Internationally, it is hard to compare UK nurses' pay, given health care systems differ significantly between countries, but it falls somewhere in the middle of the range of comparable economies, Palmer said.

"Almost any way you cut it we're pretty much in the middle, typically [we] look a bit worse than Germany but a bit better than France, and we certainly look worse than the Anglosphere, like Australia and the United States," he said.

That is also true for overall spending on the NHS. While the government has increased funding in the past decade, the gains have been "marginal," according to Palmer. Once inflation and demographic changes are factored in, spending in England has risen by just 0.4 percent per year since 2010, Nuffield Trust data shows.

'Emotionally draining'

Pay is not the only problem. Nurses are also burned out, partly because there are a record 47,000 vacancies in England.

Nuffield Trust data shows that 40,000 nurses in England, or about 11 percent of the total nursing workforce, quit their jobs in the year to June. A similar number joined — almost 45,000 — but it was not enough to fill the gaps.

Most nurses left to retire, but the number citing work-life balance, the second most common reason to leave, is nearly four times higher than a decade ago.
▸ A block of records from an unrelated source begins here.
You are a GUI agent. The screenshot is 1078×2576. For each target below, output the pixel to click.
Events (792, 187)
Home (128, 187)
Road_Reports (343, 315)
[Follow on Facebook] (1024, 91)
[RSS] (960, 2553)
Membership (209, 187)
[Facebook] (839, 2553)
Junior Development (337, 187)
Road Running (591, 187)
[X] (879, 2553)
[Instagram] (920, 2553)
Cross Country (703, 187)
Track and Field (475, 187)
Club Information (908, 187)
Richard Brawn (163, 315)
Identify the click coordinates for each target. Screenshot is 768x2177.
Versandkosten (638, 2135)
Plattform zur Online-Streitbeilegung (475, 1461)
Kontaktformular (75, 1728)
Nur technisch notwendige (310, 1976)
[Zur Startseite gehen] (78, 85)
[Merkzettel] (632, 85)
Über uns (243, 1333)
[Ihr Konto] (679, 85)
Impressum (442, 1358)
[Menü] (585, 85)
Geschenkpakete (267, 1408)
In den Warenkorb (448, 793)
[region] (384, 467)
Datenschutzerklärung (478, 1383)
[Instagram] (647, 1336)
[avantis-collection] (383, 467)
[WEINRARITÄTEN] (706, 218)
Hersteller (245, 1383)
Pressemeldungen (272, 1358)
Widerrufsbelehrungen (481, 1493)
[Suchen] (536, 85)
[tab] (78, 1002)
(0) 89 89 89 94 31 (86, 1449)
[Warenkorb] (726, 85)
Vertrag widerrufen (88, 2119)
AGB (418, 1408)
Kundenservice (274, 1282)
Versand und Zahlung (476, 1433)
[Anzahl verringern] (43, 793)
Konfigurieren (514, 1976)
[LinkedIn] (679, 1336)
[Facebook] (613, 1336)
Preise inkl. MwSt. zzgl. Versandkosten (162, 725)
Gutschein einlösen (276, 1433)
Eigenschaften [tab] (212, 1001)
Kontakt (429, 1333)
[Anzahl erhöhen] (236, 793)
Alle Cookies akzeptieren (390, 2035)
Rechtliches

And more could quit if conditions don't improve. An RCN survey of its members last December showed that 57 percent of respondents were considering leaving. Feeling undervalued and working under too much pressure were the main reasons given.

Sally Warren, director of policy at The King's Fund, a think tank, told CNN that the past decade had been "challenging" as staff numbers had trailed behind demand. The pandemic only intensified those problems.

"[Nurses were] having to manage the iPad call between someone who [couldn't] be visited by relatives in their final hours," Warren said. "[It was] really emotionally draining."

Zahid Mahmood contributed reporting.